## What you are asked to do
Set down the listing exactly as given, minus images.

## Data
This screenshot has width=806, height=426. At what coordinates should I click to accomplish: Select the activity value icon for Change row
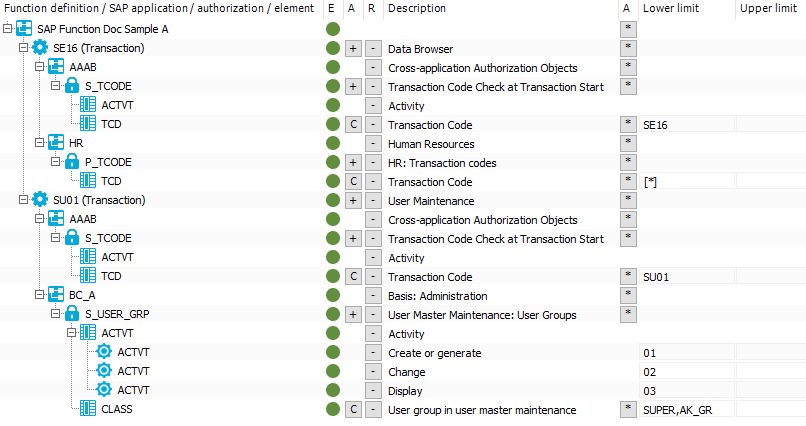[x=104, y=371]
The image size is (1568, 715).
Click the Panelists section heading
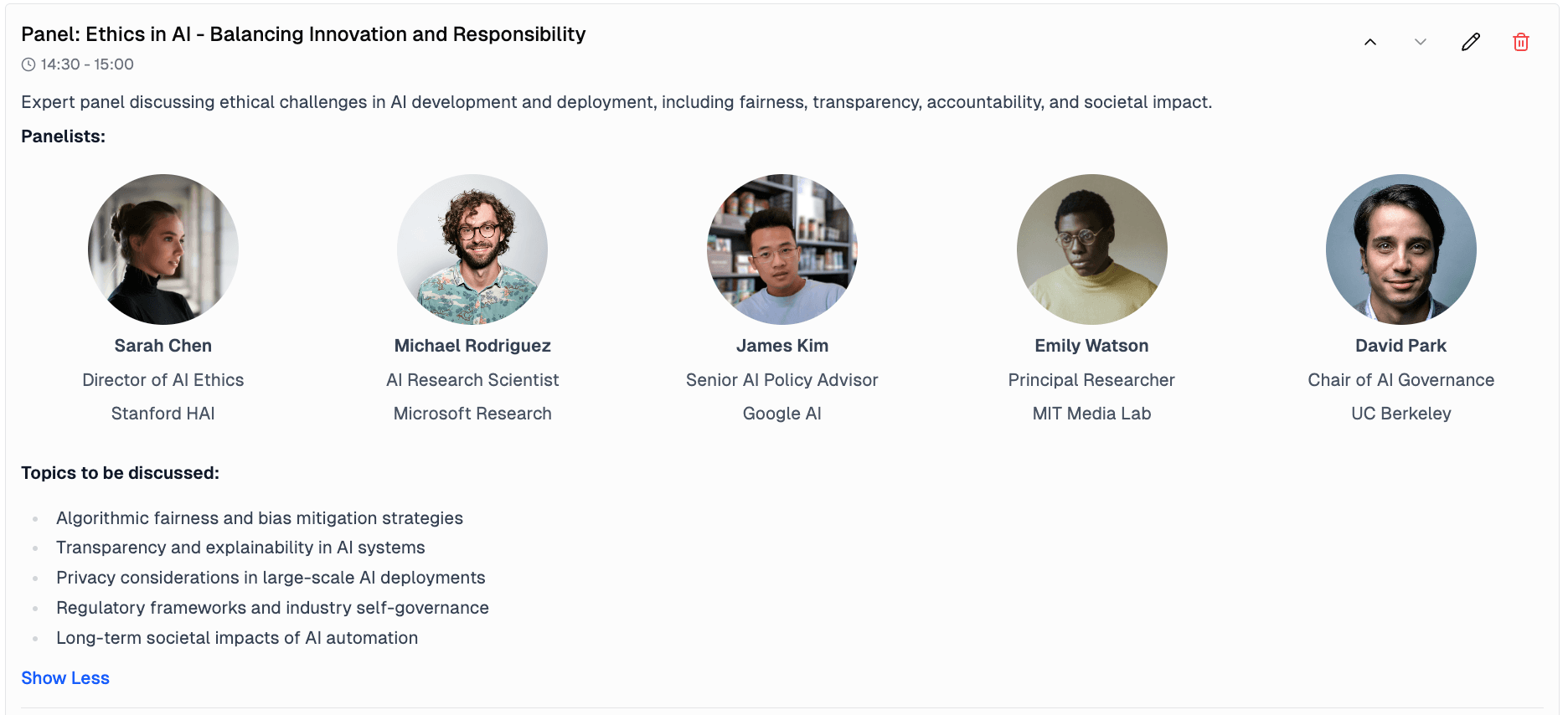[63, 136]
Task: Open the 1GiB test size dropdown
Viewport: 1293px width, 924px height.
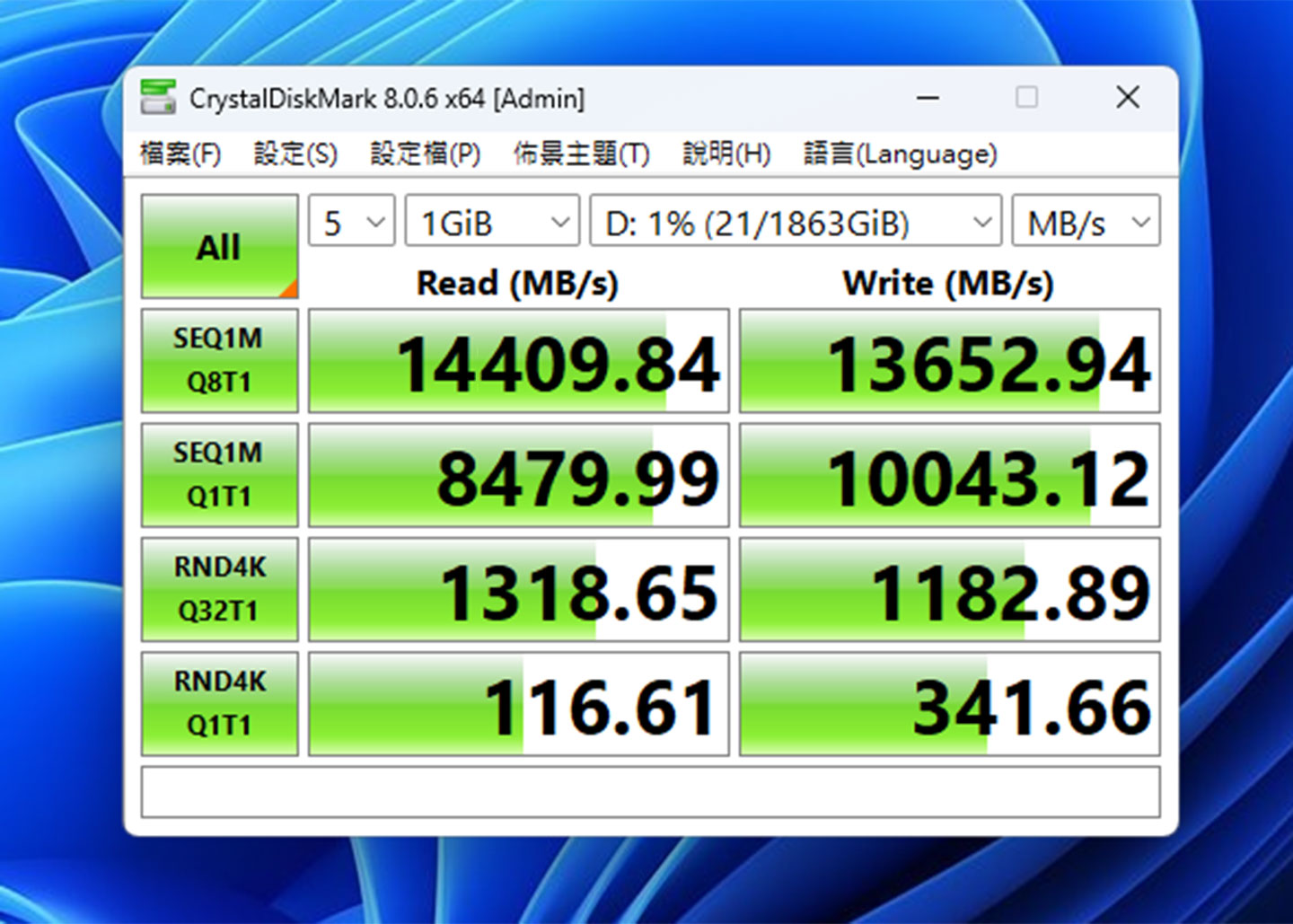Action: (x=491, y=221)
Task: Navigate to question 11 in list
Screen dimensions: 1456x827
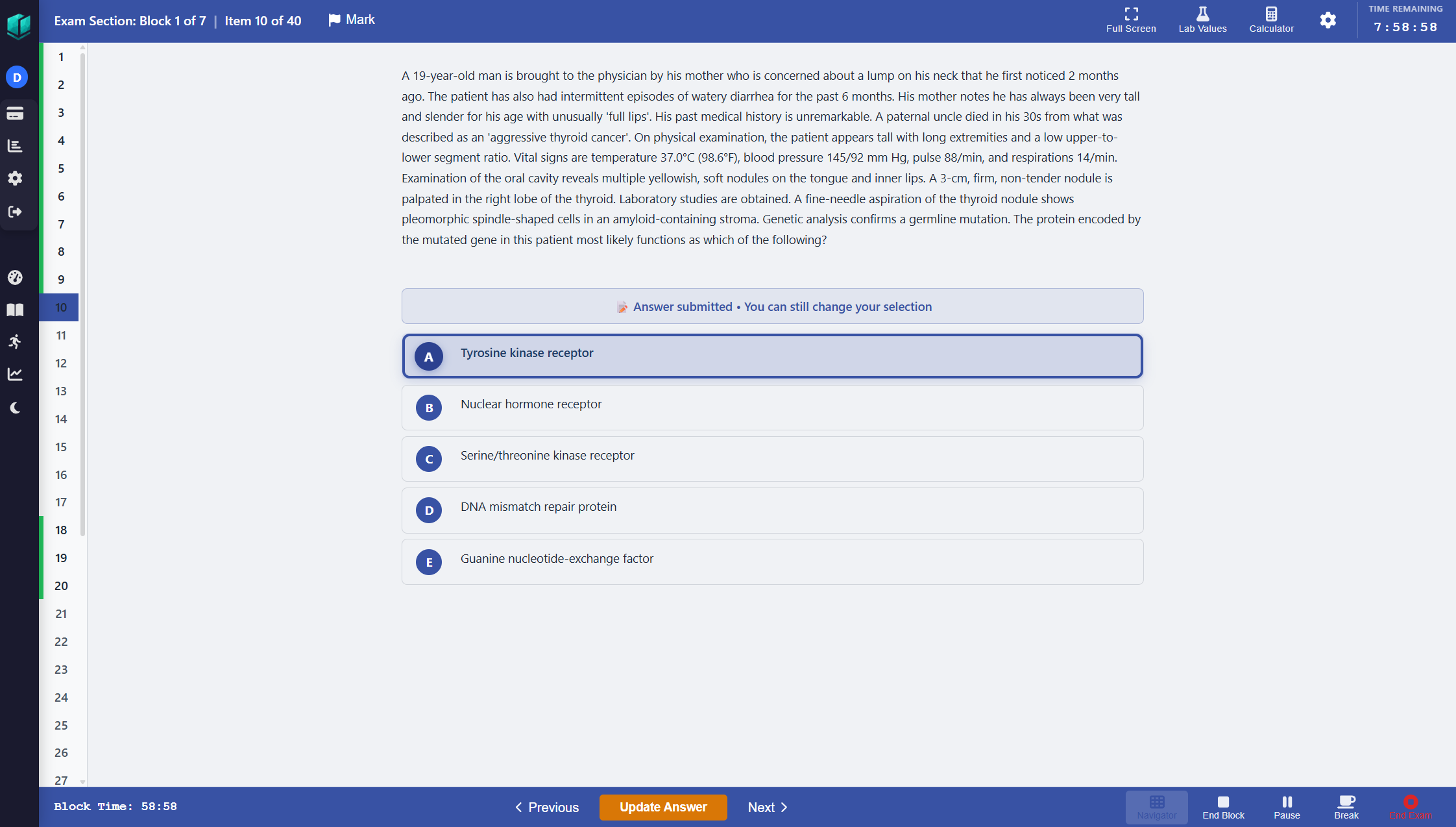Action: coord(61,336)
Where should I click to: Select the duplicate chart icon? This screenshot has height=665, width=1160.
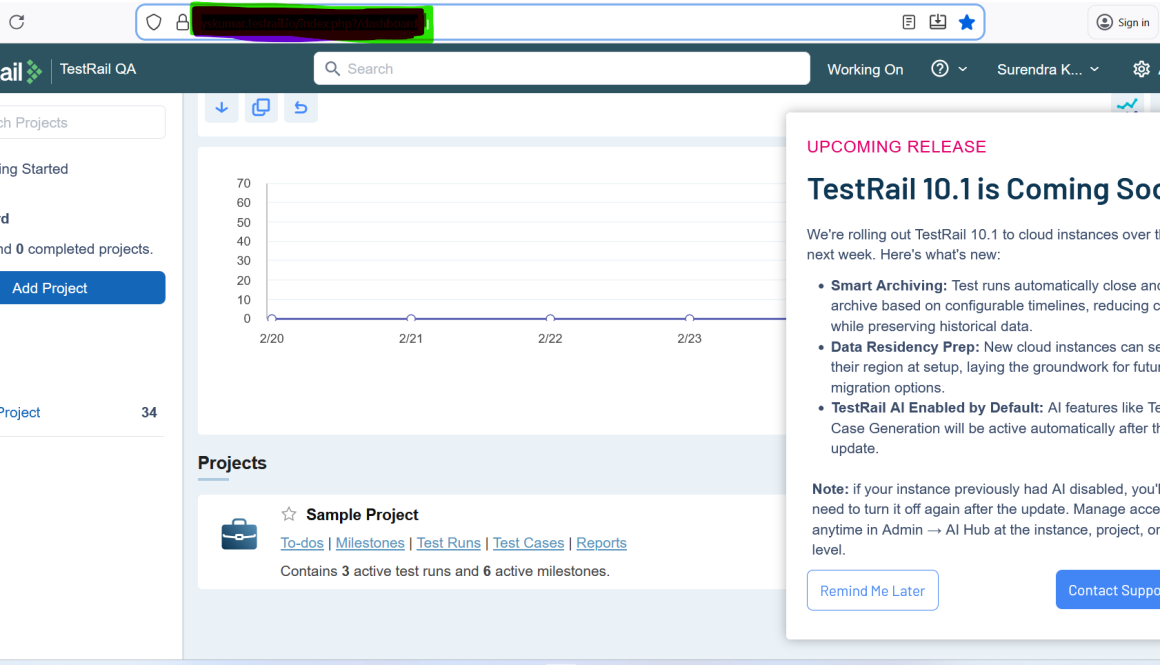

## Result
This screenshot has width=806, height=426. At what coordinates should I click to accomplish: Select the activity value icon for Change row
[x=104, y=371]
The image size is (1568, 715).
Click the Panelists section heading
[63, 136]
Task: Open the 1GiB test size dropdown
Viewport: 1293px width, 924px height.
Action: (x=491, y=221)
Task: Navigate to question 11 in list
Screen dimensions: 1456x827
Action: coord(61,336)
Where should I click to: Select the duplicate chart icon? This screenshot has height=665, width=1160.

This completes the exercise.